# Luke Skywalker vs Thor



## Unlosing Ranger (Sep 6, 2011)

All starwars EU canon is allowed.
Starting distance is 1 lightyear apart.
Who wins?


----------



## Thor (Sep 6, 2011)

Thor kills him in 1 hit. 

Take the bait hivemind. Take the bait


----------



## Lucaniel (Sep 6, 2011)

i think thor should be barred from this debate because he is jelly of luke skywalker

example





Thor said:


>


----------



## Dandy Elegance (Sep 6, 2011)

Hahahahaha, what.


----------



## Thor (Sep 6, 2011)

Luke Skywalker is one of the worst characters in fiction. He's as bad as other shit characters like Sasuke Uchiha and Sentry. Yes he's that bad.


----------



## Matta Clatta (Sep 6, 2011)

LOL this thread is gonna be funny


----------



## Light (Sep 6, 2011)

I don't know how powerful EU Luke is but since the OP never specified, could he beat Rune King or Odin Force Thor?


----------



## Thor (Sep 6, 2011)

But yeah Luke fold spaces a light saber in Thor's head. Let's forget every thing Thor has accomplished, the people he fought, his superior strength, speed, intelligence, looks. Luke has pre-cog and force lightning he's got this. Hivemind accept me.


----------



## Lucaniel (Sep 6, 2011)

ShineMonkey said:


> I don't know how powerful EU Luke is but since the OP never specified, could he beat Rune King or Odin Force Thor?



not in a million years

what's funny that under these conditions i'm pretty luke can actually win this though. i don't recall thor having notable mindrape resistance feats. and for some reason he's a light-year away


----------



## KazeYama (Sep 6, 2011)

Thor said:


> Luke Skywalker is one of the worst characters in fiction. He's as bad as other shit characters like Sasuke Uchiha and Sentry. Yes he's that bad.

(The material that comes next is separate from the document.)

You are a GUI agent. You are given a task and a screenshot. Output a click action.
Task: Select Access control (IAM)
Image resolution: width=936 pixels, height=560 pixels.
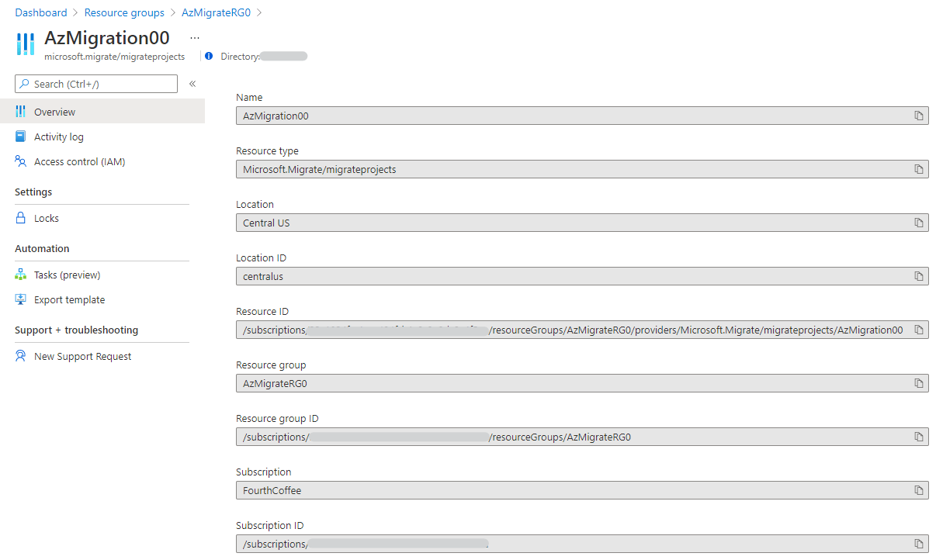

Why you hate Sentry when Thor is just a rip off of him?


----------



## Unlosing Ranger (Sep 6, 2011)

ShineMonkey said:


> I don't know how powerful EU Luke is but since the OP never specified, could he beat Rune King or Odin Force Thor?


Just using standard thor here.
There is a reason the distance is one lightyear though.


----------



## Dandy Elegance (Sep 6, 2011)

Thor said:


> But yeah Luke fold spaces a light saber in Thor's head. Let's forget every thing Thor has accomplished, the people he fought, his superior strength, speed, intelligence, looks. Luke has pre-cog and force lightning he's got this. Hivemind accept me.



I'm actually of the mind that Thor smashes him.


----------



## Matta Clatta (Sep 6, 2011)

Luke Skywalker vs Doctor Doom is next


----------



## Lucaniel (Sep 6, 2011)

dandy, they're a light-year apart, luke has galaxy-range telepathy, thor's attacks don't have _that_ much range, plus he doesn't have notable mindrape defenses iirc



Matta Clatta said:


> Luke Skywalker vs Doctor Doom is next



i bloody well hope not, doom would stomp that


----------



## Dandy Elegance (Sep 6, 2011)

Lucaniel said:


> dandy, they're a light-year apart, luke has galaxy-range telepathy, thor's attacks don't have _that_ much range, plus he *doesn't have notable mindrape defenses iirc*



I could have sworn I'd seen some.  I'll check his RT.


----------



## Lucaniel (Sep 6, 2011)

whoops


*Spoiler*: __ 








yeah, thor wins this


----------



## Stunna (Sep 6, 2011)

Thor said:


> Luke Skywalker is one of the worst characters in fiction. He's as bad as other shit characters like Sasuke Uchiha and Sentry. Yes he's that bad.


What?


Thor said:


> Mad as fuck son.


lol


----------



## Dandy Elegance (Sep 6, 2011)

Lucaniel said:


> whoops
> 
> 
> *Spoiler*: __
> ...



Dammit.  Ninja'd.


----------



## Nevermind (Sep 6, 2011)

Lucaniel said:


> not in a million years
> 
> what's funny that under these conditions i'm pretty luke can actually win this though. i don't recall thor having notable mindrape resistance feats. and for some reason he's a light-year away



Just to be serious, Thor has fought guys like Surfer on numerous occasions IIRC and Surfer crosses universes in minutes (right?). Based purely on scaling from that, it would take much, much less than a second for Thor to cross that distance. But do correct me if I have wrong information.



Matta Clatta said:


> Luke Skywalker vs Doctor Doom is next



Luke Skywalker vs Majin Dark Schneider. Mark my words, it's gonna happen. 



Thor said:


> Luke Skywalker is one of the worst characters in fiction. He's as bad as other shit characters like Sasuke Uchiha and Sentry. Yes he's that bad.



I wouldn't go _that_ far.


----------



## Thor (Sep 6, 2011)

Lucaniel said:


> not in a million years
> 
> what's funny that under these conditions i'm pretty luke can actually win this though. i don't recall thor having notable mindrape resistance feats. and for some reason he's a light-year away





Thor tanks the Stranger's mind blast. The Stranger is a Skyfather level being.


Thor free's himself from Moondragon and the Goddess.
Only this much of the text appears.